■ Set of tasks:
A - In the master-workers tutorial passage, under what condition is Round Robin said not to be an efficient algorithm?
B - List every issue that the master-workers tutorial passage raises as a bulleted point.
C - Write the next part of the master-workers tutorial passage, picking up after its final sentence.
Top of Passage to read
In this section, you will modify the example presented earlier to
explore the quality of the proposed algorithm. For now, it works and
the simulation prints things, but the truth is that we have no idea of
whether this is a good algorithm to dispatch tasks to the workers.
This very simple setting raises many interesting questions:

.. image:: /images/tuto-masterworkers-question.svg
   :align: center

- Which algorithm should the master use? Or should the worker decide
  by themselves?

    Round Robin is not an efficient algorithm when all tasks are not
    processed at the same speed.  It would probably be more efficient
    if the workers were asking for tasks when ready.

- Should tasks be grouped in batches or sent separately?

    The workers will starve if they don't get the tasks fast
    enough. One possibility to reduce latency would be to send tasks
    in pools instead of one by one. But if the pools are too big, the
    load balancing will likely get uneven, in particular when
    distributing the last tasks.

- How does the quality of such algorithm dependent on the platform
  characteristics and on the task characteristics?

    Whenever the input communication time is very small compared to
    processing time and workers are homogeneous, it is likely that the
    round-robin algorithm performs very well. Would it still hold true
    when transfer time is not negligible? What if some tasks are
    performed faster on some specific nodes?
           
- The network topology interconnecting the master and the workers
  may be quite complicated. How does such a topology impact the
  previous result?

    When data transfers are the bottleneck, it is likely that a good
    modeling of the platform becomes essential. The SimGrid platform
    models are particularly handy to account for complex platform
    topologies.
Bottom of Passage to read
Top of Provided data
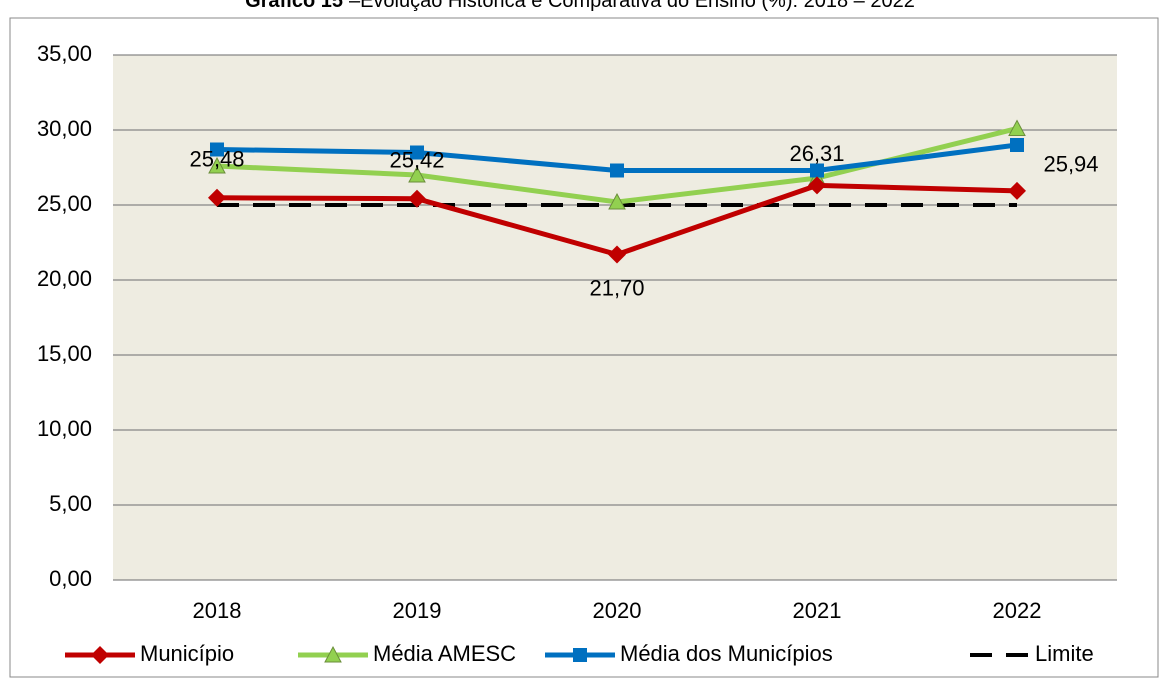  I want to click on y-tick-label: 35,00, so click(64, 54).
Bottom of Provided data
Top of Provided data
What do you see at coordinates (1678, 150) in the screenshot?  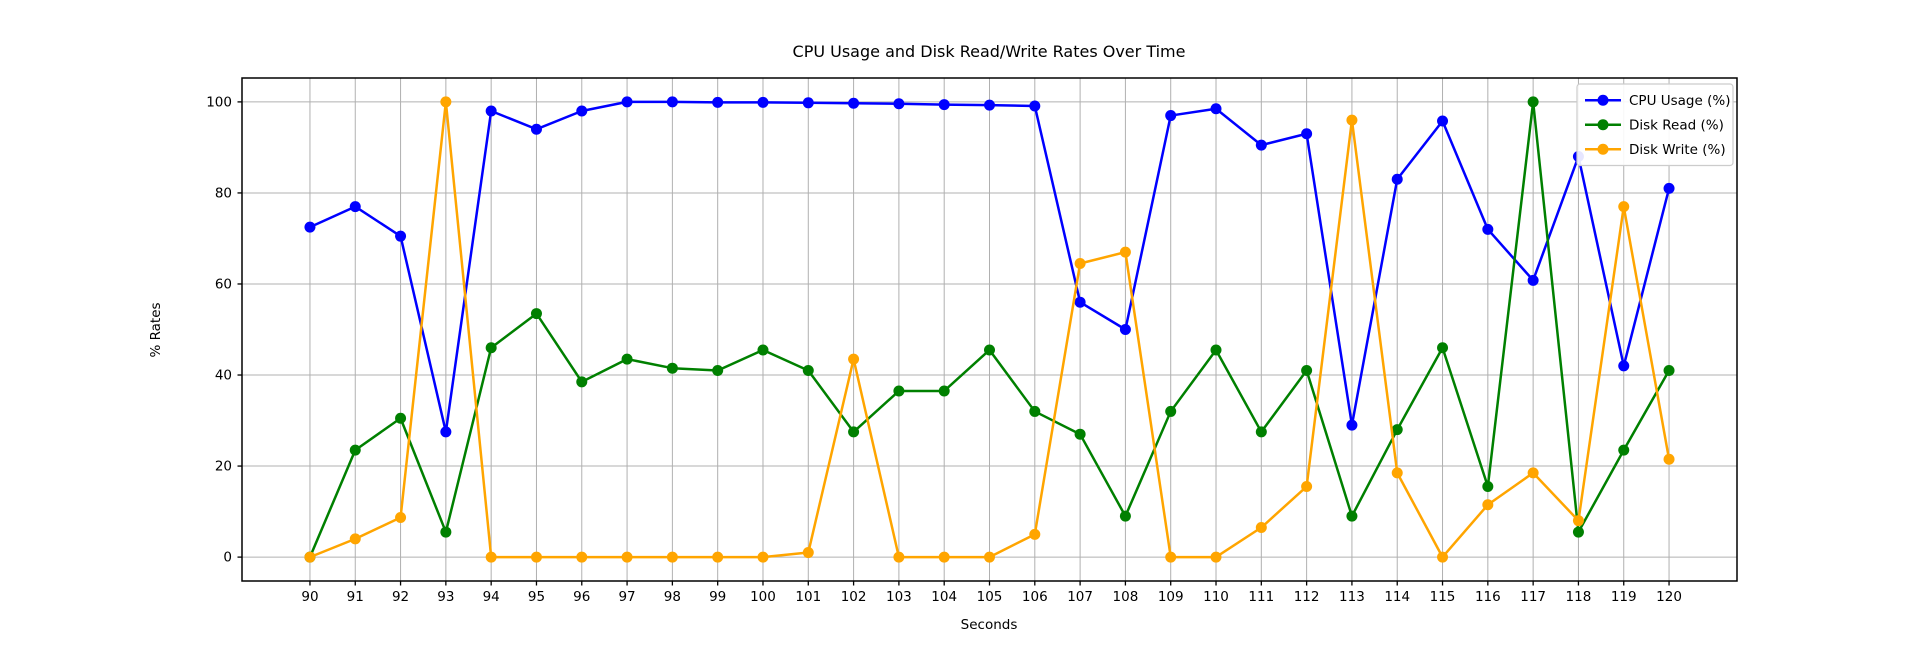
Bottom of Provided data
■ Outputs by task:
A - When not all tasks are processed at the same speed.

B -
- Which algorithm the master should use, or whether the workers should decide by themselves
- Whether tasks should be grouped in batches or sent separately
- How the quality of such an algorithm depends on the platform characteristics and on the task characteristics
- How a complicated network topology interconnecting the master and the workers impacts the previous result

C -
- What is the best applicative topology?

    Is a flat master worker deployment sufficient? Should we go for a
    hierarchical algorithm, with some forwarders taking large pools of
    tasks from the master, each of them distributing their tasks to a
    sub-pool of workers? Or should we introduce super-peers,
    dupplicating the master's role in a peer-to-peer manner?  Do the
    algorithms require a perfect knowledge of the network?

- How is such an algorithm sensitive to external workload variation?

    What if bandwidth, latency and computing speed can vary with no
    warning?  Shouldn't you study whether your algorithm is sensitive
    to such load variations?

- Although an algorithm may be more efficient than another, how does
  it interfere with unrelated applications executing on the same
  facilities?

**SimGrid was invented to answer such questions.** Do not believe the
fools saying that all you need to study such settings is a simple
discrete event simulator. Do you really want to reinvent the wheel,
debug your own tool, optimize it and validate its models against real
settings for ages, or do you prefer to sit on the shoulders of a
giant? With SimGrid, you can focus on your algorithm. The whole
simulation mechanism is already working.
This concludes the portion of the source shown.